_STATED PROBLEM_. Extract each line of the data below that includes the string "magnifier".

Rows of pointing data
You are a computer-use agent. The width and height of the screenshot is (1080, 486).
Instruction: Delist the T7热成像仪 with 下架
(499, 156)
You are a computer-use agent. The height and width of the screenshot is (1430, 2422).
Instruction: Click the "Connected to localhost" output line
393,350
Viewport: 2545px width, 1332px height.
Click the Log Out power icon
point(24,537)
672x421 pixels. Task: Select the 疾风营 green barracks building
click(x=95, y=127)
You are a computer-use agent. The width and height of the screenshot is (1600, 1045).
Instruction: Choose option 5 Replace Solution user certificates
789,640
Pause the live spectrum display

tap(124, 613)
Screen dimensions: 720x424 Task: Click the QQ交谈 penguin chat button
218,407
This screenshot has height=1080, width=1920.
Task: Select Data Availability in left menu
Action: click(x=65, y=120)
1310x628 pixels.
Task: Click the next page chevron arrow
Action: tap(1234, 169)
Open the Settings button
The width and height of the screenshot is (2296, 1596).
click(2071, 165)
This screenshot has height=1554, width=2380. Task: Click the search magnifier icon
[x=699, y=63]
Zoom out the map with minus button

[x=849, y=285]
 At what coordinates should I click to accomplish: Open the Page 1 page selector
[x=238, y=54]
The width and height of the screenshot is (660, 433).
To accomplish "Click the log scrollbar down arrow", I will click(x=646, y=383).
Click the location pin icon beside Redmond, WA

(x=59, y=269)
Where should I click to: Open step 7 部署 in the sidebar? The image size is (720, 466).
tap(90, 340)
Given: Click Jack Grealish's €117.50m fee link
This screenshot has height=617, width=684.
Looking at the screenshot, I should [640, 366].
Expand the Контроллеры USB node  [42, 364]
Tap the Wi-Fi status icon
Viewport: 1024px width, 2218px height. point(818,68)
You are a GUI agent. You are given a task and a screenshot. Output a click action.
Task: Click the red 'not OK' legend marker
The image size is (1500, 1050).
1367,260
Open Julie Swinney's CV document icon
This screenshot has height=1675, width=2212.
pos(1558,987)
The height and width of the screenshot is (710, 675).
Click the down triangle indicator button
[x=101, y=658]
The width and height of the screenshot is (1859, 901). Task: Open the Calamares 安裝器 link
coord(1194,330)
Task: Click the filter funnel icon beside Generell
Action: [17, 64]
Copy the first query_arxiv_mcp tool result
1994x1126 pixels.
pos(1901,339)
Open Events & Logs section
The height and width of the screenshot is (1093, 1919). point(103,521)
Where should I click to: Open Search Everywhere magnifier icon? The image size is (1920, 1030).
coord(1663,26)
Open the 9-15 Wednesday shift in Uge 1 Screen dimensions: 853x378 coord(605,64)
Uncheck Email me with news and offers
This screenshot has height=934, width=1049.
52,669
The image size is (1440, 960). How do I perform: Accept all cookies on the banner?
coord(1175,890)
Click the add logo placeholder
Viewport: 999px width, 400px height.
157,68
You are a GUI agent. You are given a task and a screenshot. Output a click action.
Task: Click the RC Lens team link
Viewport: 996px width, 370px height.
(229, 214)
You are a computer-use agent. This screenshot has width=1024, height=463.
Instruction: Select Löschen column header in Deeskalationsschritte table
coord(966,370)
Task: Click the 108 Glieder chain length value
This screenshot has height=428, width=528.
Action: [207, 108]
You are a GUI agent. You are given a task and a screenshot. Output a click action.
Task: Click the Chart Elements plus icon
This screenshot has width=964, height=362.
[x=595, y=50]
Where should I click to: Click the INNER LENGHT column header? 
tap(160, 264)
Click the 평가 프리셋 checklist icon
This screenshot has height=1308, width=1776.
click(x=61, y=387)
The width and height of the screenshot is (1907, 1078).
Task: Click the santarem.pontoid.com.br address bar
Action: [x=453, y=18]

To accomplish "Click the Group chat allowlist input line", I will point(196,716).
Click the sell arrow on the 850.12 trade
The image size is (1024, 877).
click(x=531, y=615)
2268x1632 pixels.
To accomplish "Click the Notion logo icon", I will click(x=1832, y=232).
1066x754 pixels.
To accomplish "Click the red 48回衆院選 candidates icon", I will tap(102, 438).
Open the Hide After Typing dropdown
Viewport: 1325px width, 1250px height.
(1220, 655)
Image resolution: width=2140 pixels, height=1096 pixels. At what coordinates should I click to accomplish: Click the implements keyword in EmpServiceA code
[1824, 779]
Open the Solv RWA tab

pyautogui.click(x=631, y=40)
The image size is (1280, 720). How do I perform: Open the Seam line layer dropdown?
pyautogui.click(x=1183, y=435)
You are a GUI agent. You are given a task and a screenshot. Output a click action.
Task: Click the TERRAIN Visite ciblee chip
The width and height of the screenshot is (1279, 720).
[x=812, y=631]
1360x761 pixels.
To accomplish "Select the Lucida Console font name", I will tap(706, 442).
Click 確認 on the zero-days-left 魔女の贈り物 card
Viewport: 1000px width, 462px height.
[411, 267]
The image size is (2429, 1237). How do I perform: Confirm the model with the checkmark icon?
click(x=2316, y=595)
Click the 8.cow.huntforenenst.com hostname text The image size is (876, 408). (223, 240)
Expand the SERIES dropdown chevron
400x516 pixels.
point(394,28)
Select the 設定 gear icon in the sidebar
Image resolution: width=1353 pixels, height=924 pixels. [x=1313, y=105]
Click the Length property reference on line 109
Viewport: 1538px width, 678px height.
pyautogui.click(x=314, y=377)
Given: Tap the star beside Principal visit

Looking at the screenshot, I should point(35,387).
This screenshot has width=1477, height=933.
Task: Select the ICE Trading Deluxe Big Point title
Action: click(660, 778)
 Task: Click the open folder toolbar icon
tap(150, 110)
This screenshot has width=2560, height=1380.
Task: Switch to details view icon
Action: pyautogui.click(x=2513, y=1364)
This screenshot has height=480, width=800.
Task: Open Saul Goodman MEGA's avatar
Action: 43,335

_RESPONSE_.
This screenshot has height=1554, width=2380. Task: Click the search magnifier icon
Where should I click to: Open Search Everywhere magnifier icon? The image size is (1920, 1030).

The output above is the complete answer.